Part IV — A Personal Note: Tanzania, 2006, and the Work That Has Not Been Done

From the Original Design Team

I was involved in the design of the PEFA indicators in 2003 and 2004. The team was small. Five or six. The premise of that work was straightforward: we were building a tool that would allow us to measure, with internationally comparable scores, whether the PFM system of a developing country was functioning well enough to deliver services to citizens.

That premise has not changed. The problem it was designed to address has not changed. What has changed is the Secretariat’s direction of travel.

The foundational indicators we designed — cash management, payroll controls, procurement integrity, external audit — are the same indicators that remain below the adequate performance threshold in Sub-Saharan Africa today.
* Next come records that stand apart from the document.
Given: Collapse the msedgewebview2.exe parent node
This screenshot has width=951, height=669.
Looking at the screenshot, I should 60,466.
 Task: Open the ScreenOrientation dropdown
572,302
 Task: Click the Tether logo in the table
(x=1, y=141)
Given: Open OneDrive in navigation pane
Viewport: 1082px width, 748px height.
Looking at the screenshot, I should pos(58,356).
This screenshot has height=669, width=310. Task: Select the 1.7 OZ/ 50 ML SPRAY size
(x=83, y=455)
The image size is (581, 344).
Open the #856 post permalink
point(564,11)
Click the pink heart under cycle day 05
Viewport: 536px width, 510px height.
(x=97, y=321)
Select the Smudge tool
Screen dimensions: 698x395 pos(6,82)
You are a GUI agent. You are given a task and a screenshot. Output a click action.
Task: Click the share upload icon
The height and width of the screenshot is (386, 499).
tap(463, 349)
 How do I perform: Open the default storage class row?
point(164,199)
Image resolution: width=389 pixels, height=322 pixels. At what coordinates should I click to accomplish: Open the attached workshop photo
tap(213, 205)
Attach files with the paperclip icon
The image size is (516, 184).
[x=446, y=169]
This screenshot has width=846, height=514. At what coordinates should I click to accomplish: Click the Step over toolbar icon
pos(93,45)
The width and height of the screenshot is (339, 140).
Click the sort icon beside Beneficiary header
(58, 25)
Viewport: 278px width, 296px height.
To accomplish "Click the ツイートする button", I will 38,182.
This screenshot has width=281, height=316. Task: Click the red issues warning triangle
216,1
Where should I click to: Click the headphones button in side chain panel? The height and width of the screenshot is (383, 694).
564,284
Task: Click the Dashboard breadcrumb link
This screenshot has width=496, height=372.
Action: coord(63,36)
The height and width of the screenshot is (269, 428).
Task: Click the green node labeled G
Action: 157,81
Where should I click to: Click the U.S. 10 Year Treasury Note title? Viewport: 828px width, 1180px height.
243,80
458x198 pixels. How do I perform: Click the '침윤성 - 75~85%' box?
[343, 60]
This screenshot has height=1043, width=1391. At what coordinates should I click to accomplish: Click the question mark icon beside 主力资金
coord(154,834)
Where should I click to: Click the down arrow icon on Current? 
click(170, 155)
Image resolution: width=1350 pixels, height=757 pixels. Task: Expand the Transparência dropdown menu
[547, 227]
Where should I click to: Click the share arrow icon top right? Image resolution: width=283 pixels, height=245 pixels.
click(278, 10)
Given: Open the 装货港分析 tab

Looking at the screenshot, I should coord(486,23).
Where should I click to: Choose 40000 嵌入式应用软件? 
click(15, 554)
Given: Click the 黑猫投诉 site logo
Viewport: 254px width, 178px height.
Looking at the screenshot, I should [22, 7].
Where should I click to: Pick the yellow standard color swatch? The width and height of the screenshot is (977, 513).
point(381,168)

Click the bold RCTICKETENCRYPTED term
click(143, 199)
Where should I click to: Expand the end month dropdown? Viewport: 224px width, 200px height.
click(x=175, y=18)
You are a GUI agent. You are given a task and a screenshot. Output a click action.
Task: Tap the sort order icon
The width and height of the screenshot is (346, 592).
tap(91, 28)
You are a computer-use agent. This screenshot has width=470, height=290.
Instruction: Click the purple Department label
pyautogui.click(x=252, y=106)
Twenty years of assessments. Hundreds of TA missions. Billions of dollars in donor support for PFM reform. And the score at the bottom of the table — external audit, PI-30, at 1.9 out of 4.0 — has barely moved.

That is the accountability gap. Not the absence of a climate budget tag. The absence of an auditor who can hold the executive to account for how money was spent. The work that was started in Tanzania in 2006 has not been completed. It has been displaced — by donor agendas, by framework expansion, by the institutional logic of an organisation that needs to demonstrate relevance to the funders who keep it running.

Recommendations

1. Anchor PEFA assessments to SDI data. Before conducting a PEFA assessment in any country with an existing SDI dataset, assessors should review the most recent SDI round to identify the specific service delivery failures that correspond to PEFA indicator weaknesses. The alignment of citizen-level and system-level diagnostics should be explicit in assessment design.
2. Establish the foundational gate. No thematic supplementary framework — Climate, Gender, SDGs — should be assessed in any country that scores below C on PI-21, PI-23, PI-24, PI-27, and PI-30. These five indicators are the minimum prerequisites for thematic tracking to be meaningful. The gate should be published, transparent, and non-negotiable.
3. Declare a moratorium on new supplementary frameworks. Until there is credible evidence that the existing supplementary frameworks are producing measurable improvements in the foundational indicators they presuppose, no new modules should be developed or piloted.
4. Publish a twenty-year impact assessment. The Secretariat has data on more than 850 assessments across 155 countries. The question it must answer publicly is: do countries that undergo PEFA assessments show measurable improvement in the foundational function indicators over time? The answer — given what the trend data shows — will be uncomfortable. The discomfort is the point.
5. Commission an SDI-PEFA linkage study. The World Bank, as a core PEFA partner and the institution that developed SDI, is uniquely positioned to commission a systematic study linking SDI shortfalls to specific PEFA indicator failures across the countries where both datasets exist. This study would provide the empirical foundation for a refocused PEFA programme — one anchored to the question it was designed to answer.

Conclusion

The PEFA framework was designed to answer one question: is the public financial management system of this country working well enough for public money to reach the people it was allocated to serve? The SDI framework provides the ground truth against which that question can be evaluated. The Schick sequencing principle provides the analytical framework for understanding what must happen first.

Together, they point to the same conclusion: the basics are not in place. The external audit score is 1.9 out of 4.0. The cash management score is 2.2. The procurement score is 2.1. The teacher is absent. The medicine is not on the shelf. The child is not learning.

No climate budget tag will fix this. No gender-responsive budgeting annex will fix this. No five-framework simultaneous assessment will fix this. What will fix this is the same thing that was identified in Tanzania in 2006: functional cash management. Clean payrolls. Transparent procurement. An auditor with teeth.

The PEFA Secretariat was created to steward a framework that measures those things. It should return to that mandate — before the framework it was built to protect becomes unrecognisable to the people who built it.